▶ [TEXT SHOWN]
╔══
This is the last article of the blog series for Object Detection with R-CNN.
If you are reading this blog, congratulations for getting this far. Now you are ready to experiment the performance of your RCNN classifier. I will use my own image to see whether the classifier can detect my face.
Reference: "Object Detection with R-CNN" series in my blog¶
Reference: "Object Detection with R-CNN" series in my Github¶
Read in an image¶
Here, I read-in my picture taken in gloomy San Fransisco. Let's see whether the RCNN can find me (and possibly the person behind!) The images are saved in image folder under the current working directory. This image can be downloaded at example_image_easy.JPG
import matplotlib.pyplot as plt
import imageio, os
import skimage.transform
import numpy as np
dir_image = "image"
img = imageio.imread(os.path.join(dir_image,"example_image_easy.JPG"))
## resize the image because the original image is a bit too large and takes lots of time for computation
# I used this resizing hack to train the classifier and also to extract candidate regions
newsize = (200,250)
img = skimage.transform.resize(img,newsize)
const = 4
plt.figure(figsize=(5*const,6*const))
plt.imshow(img)
plt.show()
Get region proposals for this image¶
The codes of selective search is discussed in - Part 3: Object Detection with Pascal VOC2012 - Selective Search. And its functions are saved at my github.
import selective_search as ss
regions = ss.get_region_proposal(img,min_size=50)
print("N candidate regions ={}".format(len(regions)))
print("_"*10)
print("print the first 10 regions")
for r in regions[:10]:
print(r)
print("_"*10)
print("print the last 10 regions")
for r in regions[-10:]:
print(r)
Visualize all the candidate regions¶
The following codes simply visualize all the candidate regions extracted from the selective search
import seaborn as sns
def plt_rectangle(plt,label,x1,y1,x2,y2,color = "yellow", alpha=0.5):
linewidth = 3
if type(label) == list:
linewidth = len(label)*3 + 2
label = ""
plt.text(x1,y1,label,fontsize=20,backgroundcolor=color,alpha=alpha)
plt.plot([x1,x1],[y1,y2], linewidth=linewidth,color=color, alpha=alpha)
plt.plot([x2,x2],[y1,y2], linewidth=linewidth,color=color, alpha=alpha)
plt.plot([x1,x2],[y1,y1], linewidth=linewidth,color=color, alpha=alpha)
plt.plot([x1,x2],[y2,y2], linewidth=linewidth,color=color, alpha=alpha)
plt.figure(figsize=(20,20))
plt.imshow(img)
for item, color in zip(regions,sns.xkcd_rgb.values()):
x1, y1, width, height = item["rect"]
label = item["labels"][:5]
plt_rectangle(plt,label,
x1,
y1,
x2 = x1 + width,
y2 = y1 + height,
color= color)
plt.show()
Warp the candidate regions¶
import numpy as np
def warp_candidate_regions(img,regions):
## for each candidate region,
## warp the image and extract features
newsize_cnn = (224, 224)
X = []
for i, r in enumerate(regions):
origx , origy , width, height = r["rect"]
candidate_region = img[origy:origy + height,
origx:origx + width]
img_resize = skimage.transform.resize(candidate_region,newsize_cnn)
X.append(img_resize)
X = np.array(X)
╚══
▶ [LISTED ENTRIES]
╔══
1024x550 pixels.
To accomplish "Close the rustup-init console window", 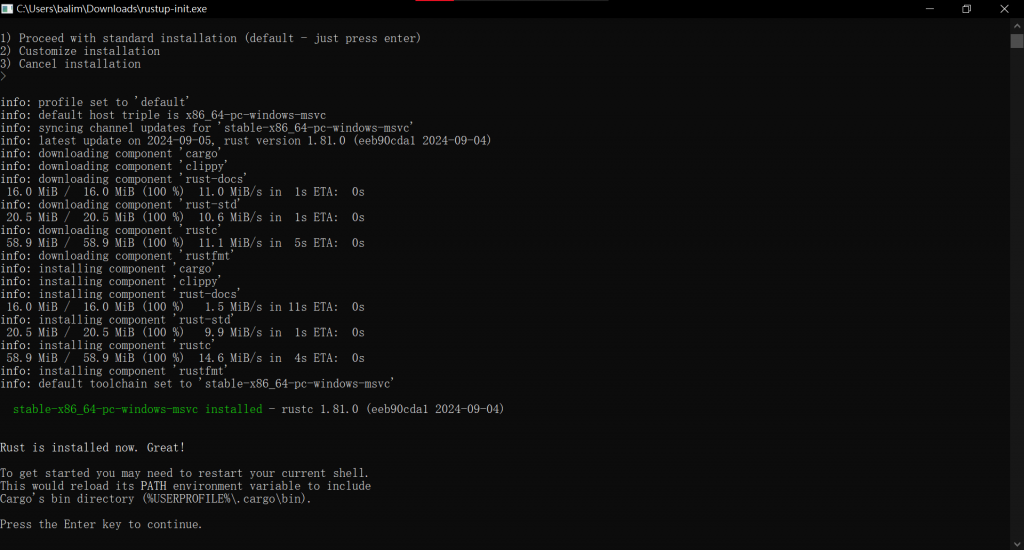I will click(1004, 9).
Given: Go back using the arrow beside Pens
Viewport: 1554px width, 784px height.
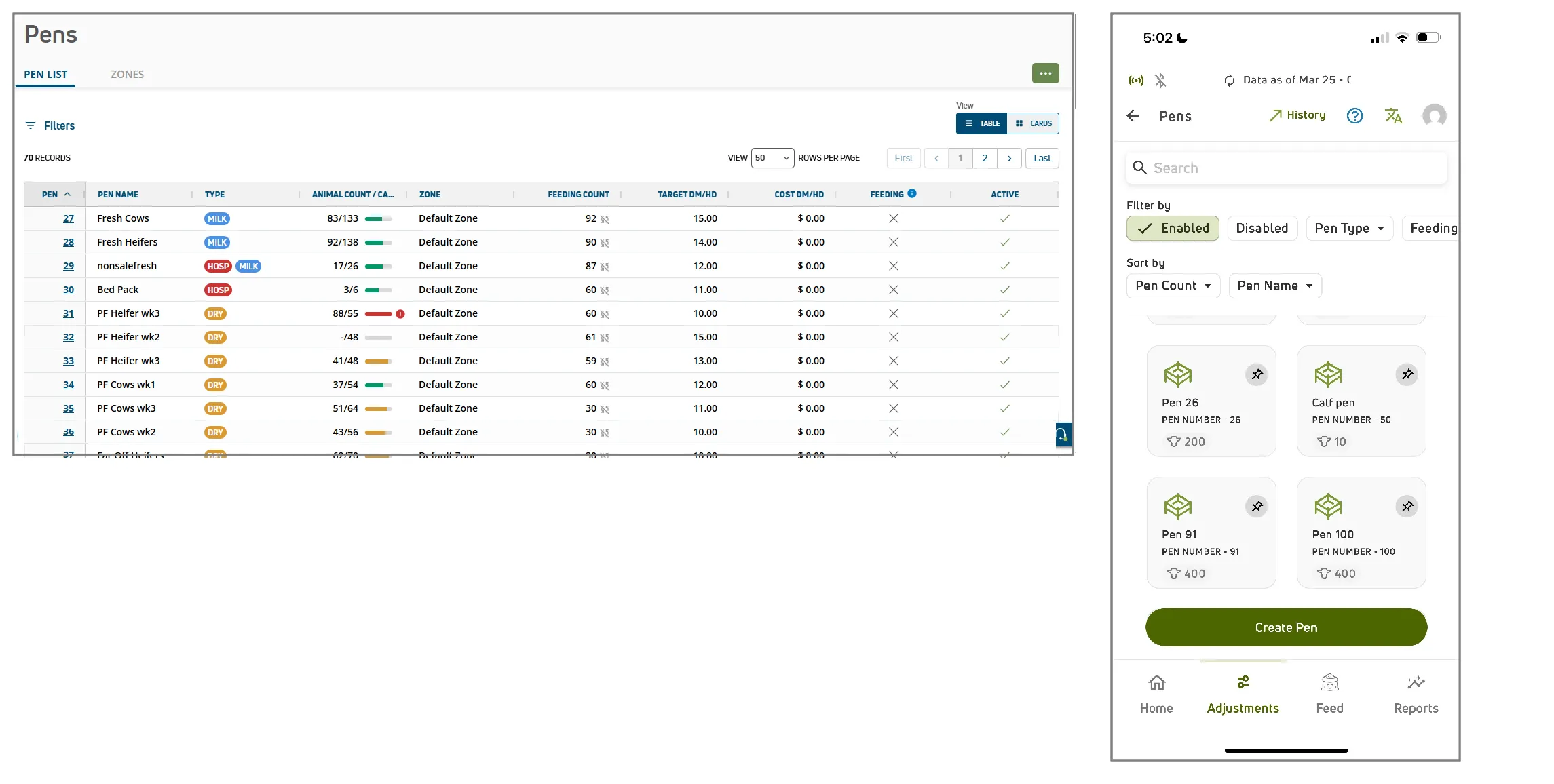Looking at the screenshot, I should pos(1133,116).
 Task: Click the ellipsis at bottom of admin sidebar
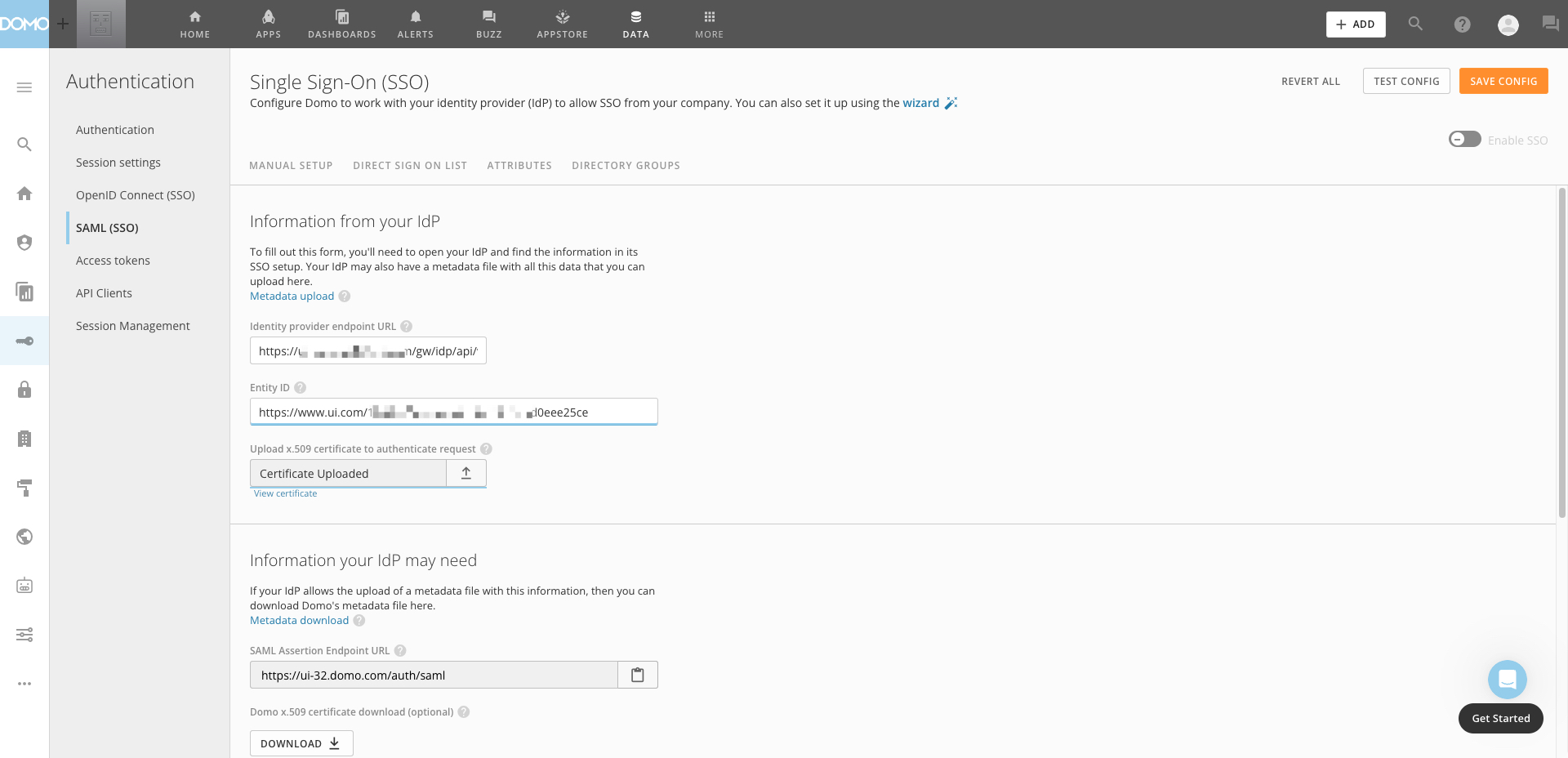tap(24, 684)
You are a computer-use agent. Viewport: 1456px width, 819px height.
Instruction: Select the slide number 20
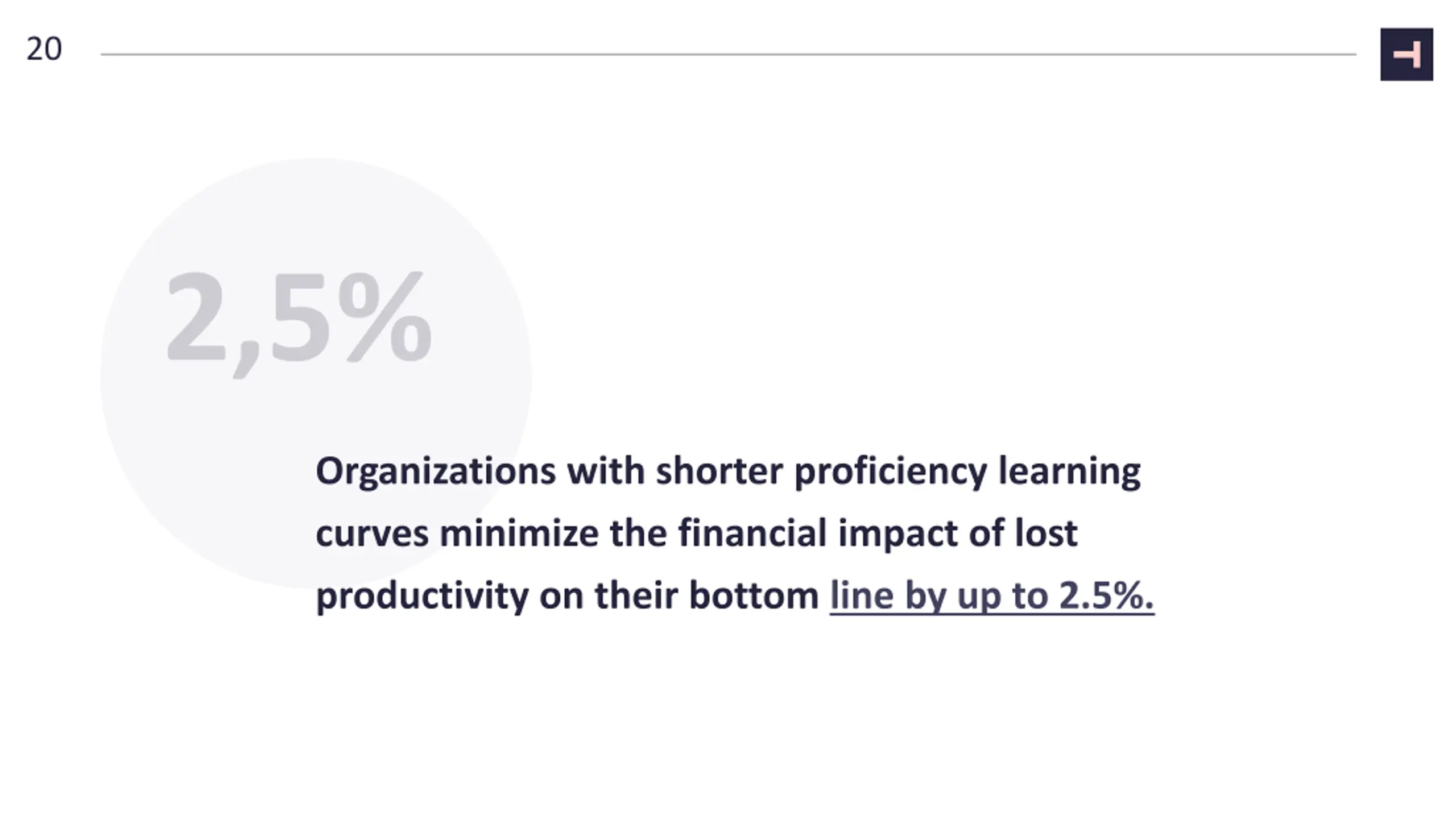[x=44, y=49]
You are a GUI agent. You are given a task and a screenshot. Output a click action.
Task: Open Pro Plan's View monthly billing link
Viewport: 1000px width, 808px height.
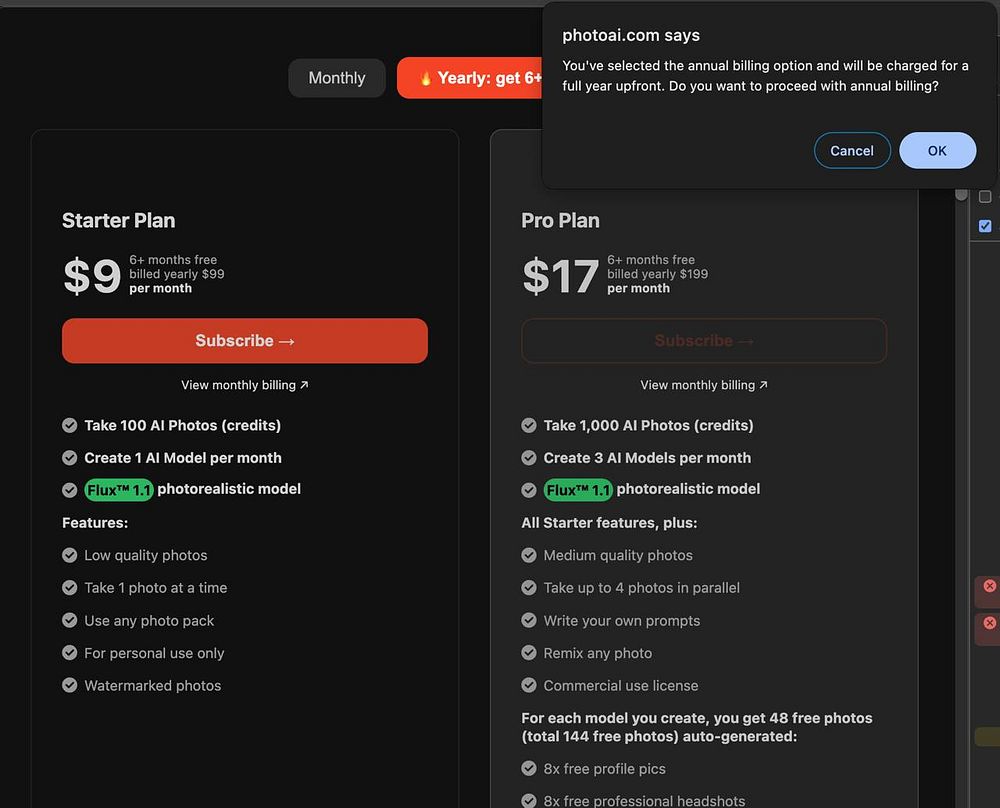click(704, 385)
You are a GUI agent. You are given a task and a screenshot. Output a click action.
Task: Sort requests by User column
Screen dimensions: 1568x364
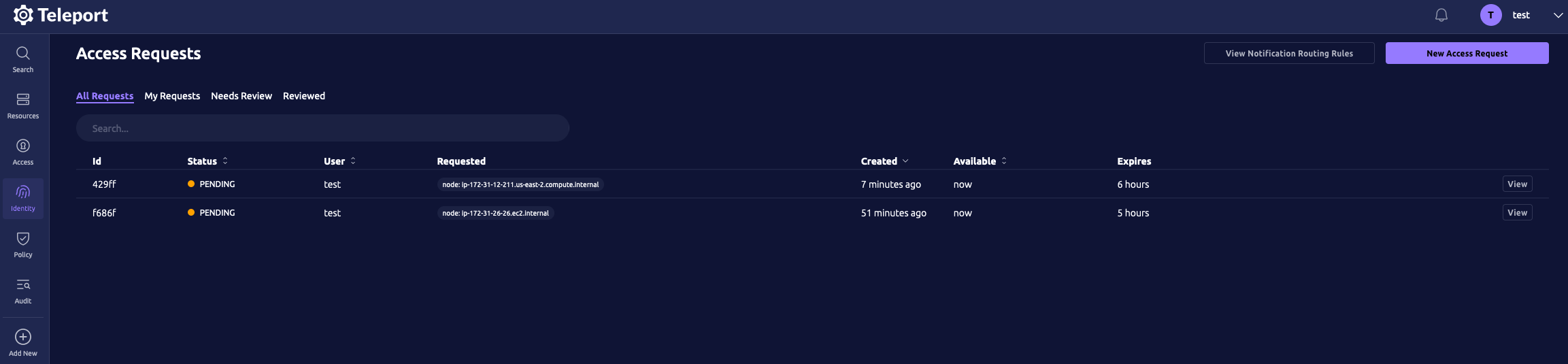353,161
╚══
In the R-CNN blog post, what size does the warping step give each candidate region? The listing has no role in this exercise.

Each candidate region is resized to (224, 224).